Your task - Each entry below must come back exactly as written, without its pictures.
[[ Data to examine open ]]
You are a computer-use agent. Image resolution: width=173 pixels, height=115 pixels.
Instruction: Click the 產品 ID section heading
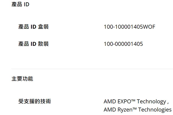pos(20,5)
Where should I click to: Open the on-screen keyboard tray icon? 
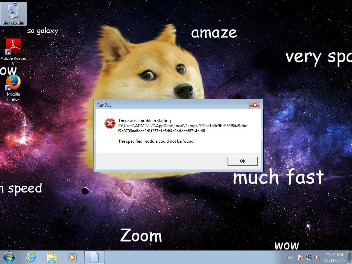pyautogui.click(x=290, y=257)
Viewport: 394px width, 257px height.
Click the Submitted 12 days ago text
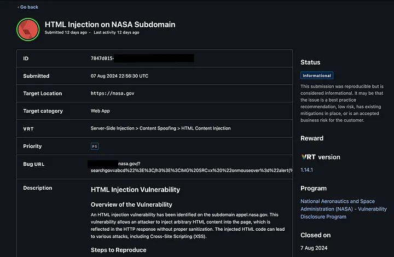tap(66, 33)
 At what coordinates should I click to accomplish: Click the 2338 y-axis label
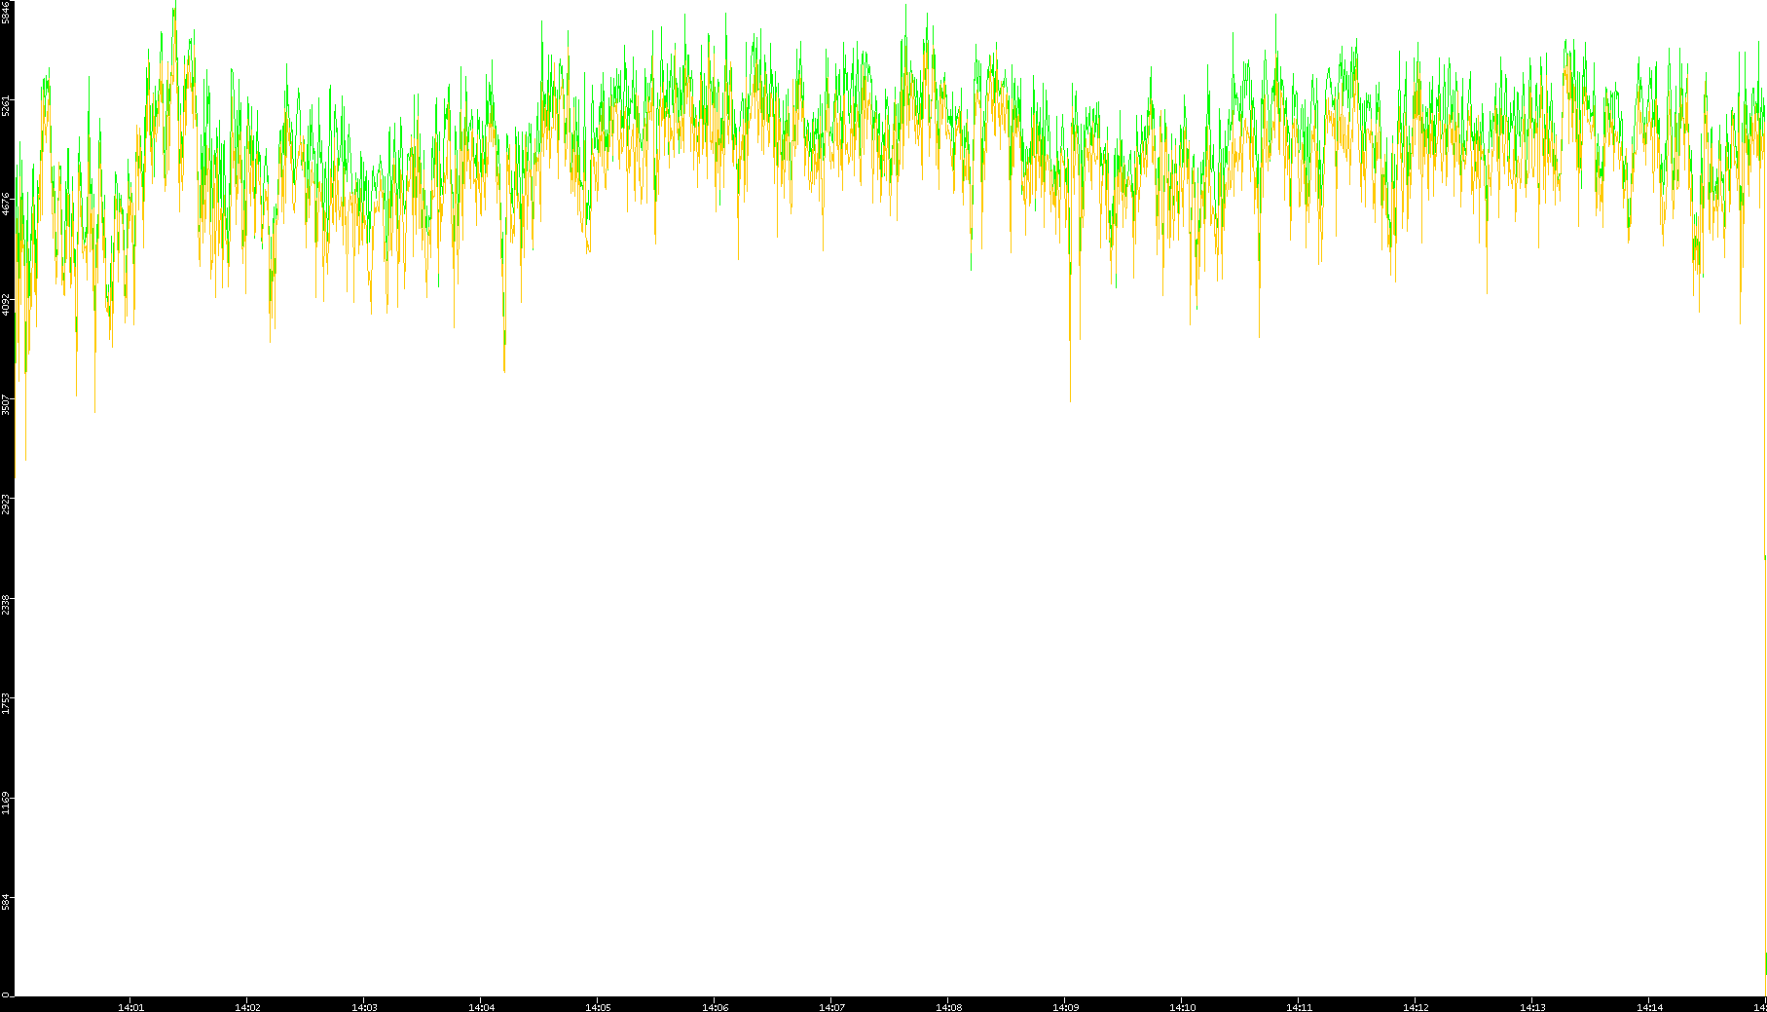coord(6,604)
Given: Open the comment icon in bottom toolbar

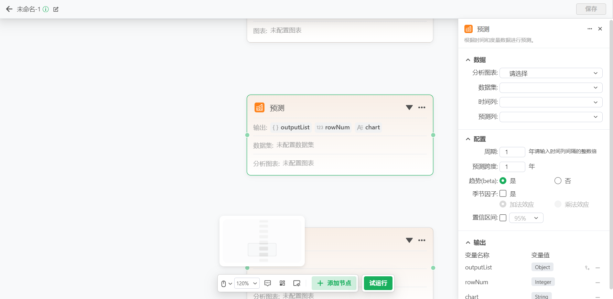Looking at the screenshot, I should pos(268,283).
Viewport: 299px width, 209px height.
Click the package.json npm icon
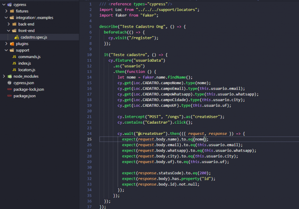tap(9, 96)
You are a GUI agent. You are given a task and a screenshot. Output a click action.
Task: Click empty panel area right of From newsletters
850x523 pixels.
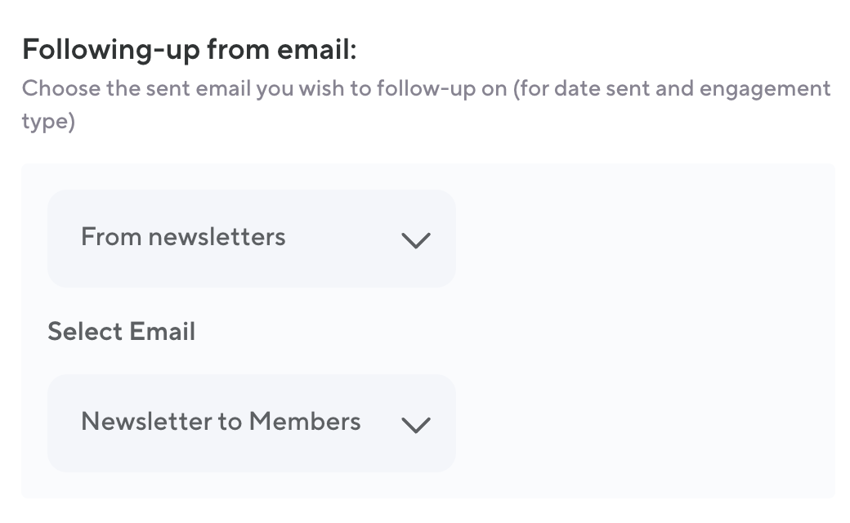pyautogui.click(x=646, y=239)
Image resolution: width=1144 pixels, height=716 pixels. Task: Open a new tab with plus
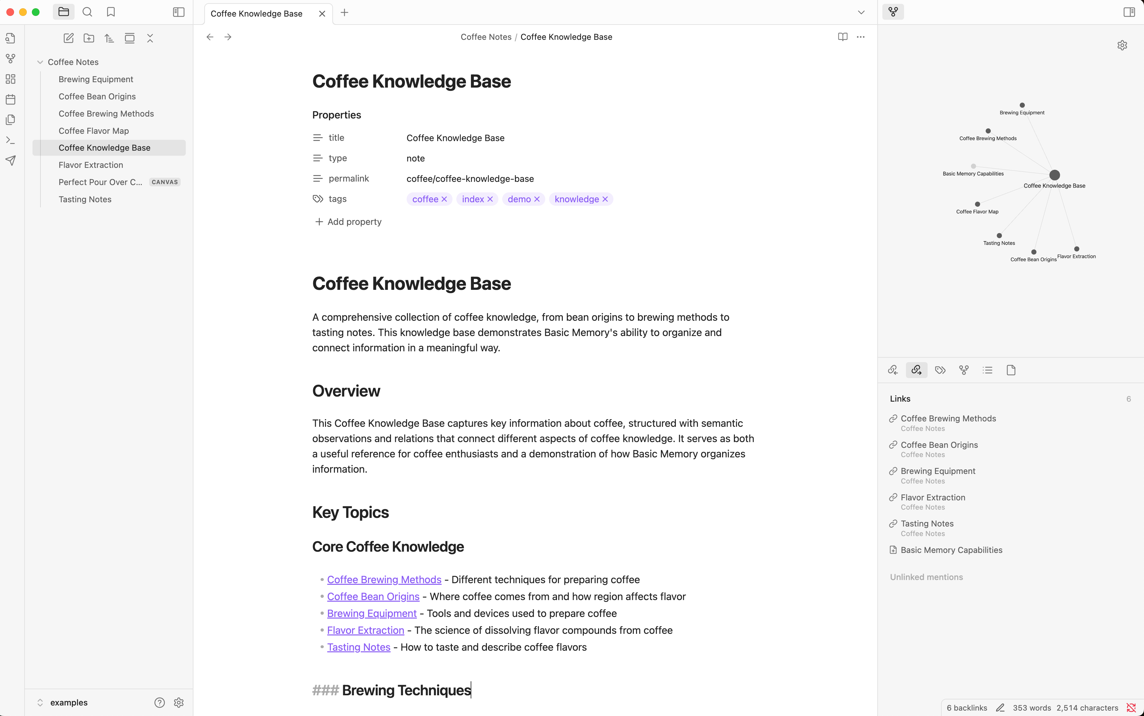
[[ Data to examine closed ]]
Reply -
You are a computer-use agent. Image resolution: width=173 pixels, height=115 pixels.
Instruction: Click the 產品 ID section heading
pos(20,5)
Where should I click to: Open the on-screen keyboard tray icon? 
pyautogui.click(x=290, y=257)
Viewport: 394px width, 257px height.
Click the Submitted 12 days ago text
tap(66, 33)
 At what coordinates should I click to accomplish: Click the 2338 y-axis label
coord(6,604)
Given: Open the comment icon in bottom toolbar

Looking at the screenshot, I should pos(268,283).
Viewport: 299px width, 209px height.
Click the package.json npm icon
tap(9, 96)
You are a GUI agent. You are given a task and a screenshot. Output a click action.
Task: Click empty panel area right of From newsletters
850x523 pixels.
pyautogui.click(x=646, y=239)
Image resolution: width=1144 pixels, height=716 pixels. Task: Open a new tab with plus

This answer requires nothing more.